Source extract START

Does a member of your staff frequently leave to buy lunch, and not count the travel time against allotted break minutes? Does your PACU nurse make a phone call or brew a pot of coffee and say she didn't start her break until after she completed those tasks? Or does your pre-op administrator not leave her post until 15 minutes after she is relieved, therefore eliminating the break time for someone else? Problems arise when employees are away for too long or refuse to break when asked. You need to recognize those abuses, correct the behavior and teach your staff to fend for themselves when it comes to finding the time for timeouts.
Schedules, slackers and smokers
I assume most managers and charge nurses place a high priority on giving their staff breaks throughout the day. The reality I encounter at many surgery centers, however, is that my assumption is wrong. I had to change the culture of the work environment in several facilities where I worked to create routine breaks and equitable lunch relief.
Two 15-minute breaks per shift and a 30-minute window for lunch is the norm in a typical surgery center employee handbook, and I think most mangers will agree those respites are necessary for strong staff morale. But most managers will also agree that what works well on paper is often difficult to implement in the world of ambulatory surgery.

Source extract END
Source material START

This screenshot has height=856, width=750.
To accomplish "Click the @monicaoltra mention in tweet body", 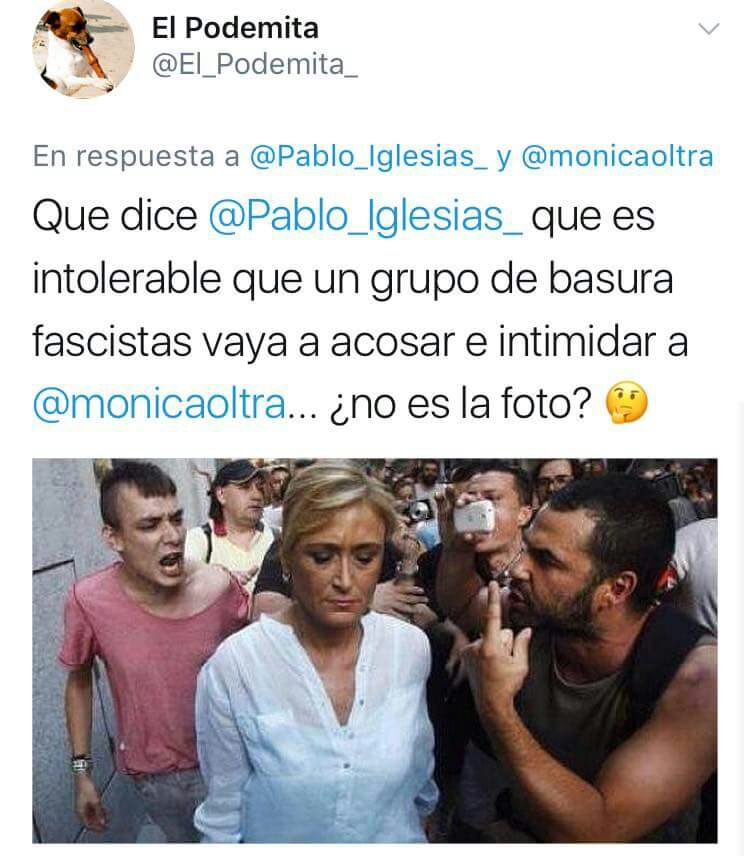I will (159, 405).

Source material END

* **What this exercise asks**
1) Copy out the passage on staff breaks word for word, everything from "Does a member" down to "time for timeouts.".
2) Continue the passage on staff breaks, starting after its final sentence.
None of the lines above is needed here.

* **Your written answers**
1)
Does a member of your staff frequently leave to buy lunch, and not count the travel time against allotted break minutes? Does your PACU nurse make a phone call or brew a pot of coffee and say she didn't start her break until after she completed those tasks? Or does your pre-op administrator not leave her post until 15 minutes after she is relieved, therefore eliminating the break time for someone else? Problems arise when employees are away for too long or refuse to break when asked. You need to recognize those abuses, correct the behavior and teach your staff to fend for themselves when it comes to finding the time for timeouts.

2)
Scheduling breaks to match the unpredictability of the surgical schedule is an art form at best, and a near impossible task at worst. The number of cases to prepare for in a surgery center fluctuates from day to day and from hour to hour. What a full complement of nurses can handle in the morning may overload the same group in the afternoon, tying up the extra person who usually floats from area to area to relieve the staff.
Differences in the expectations of staff and management also present challenges to creating an effective break schedule. Managers expect an employee to take a 15-minute break; an employee, depending on her work habits, mindset and attitudes, may stretch her break to 20 minutes or 30 minutes. Managers expect staff to take breaks as soon as someone comes to relieve them; staff may wait around to finish charting or to take breaks with friends.
Employees who smoke are often consistent abusers of break protocol, giving mangers a unique set of problems to work around. Instead of taking a breather in the staff lounge, smokers head outside for a few quick drags that usually exceed the 15-minute allotment. In a large facility - especially in a hospital setting - the smoking area may be far from the clinical setting, causing cigarette breaks to last even longer. The smokers I have dealt with also take more than the two allotted breaks per shift, don't like to take breaks alone and will coordinate their cigarette fixes with other smokers in the facility.
Tracking the tardy
So what's the big deal if a nurse takes five extra minutes to finish her coffee or needs to smoke a cigarette every two hours? The employees who don't abuse break privileges might tolerate those actions for a while, but the negative feelings they have toward their co-workers will eventually be exacerbated if their own breaks are compromised because of a nurse who doesn't play by the rules.
Managers and clinical coordinators are not policemen. We'd all like to think that our employees are adult professionals who'll follow facility protocols and be considerate of their peers. But as we all know, that isn't always the case. You need to implement a measuring tool if break abuse is a problem in your facility.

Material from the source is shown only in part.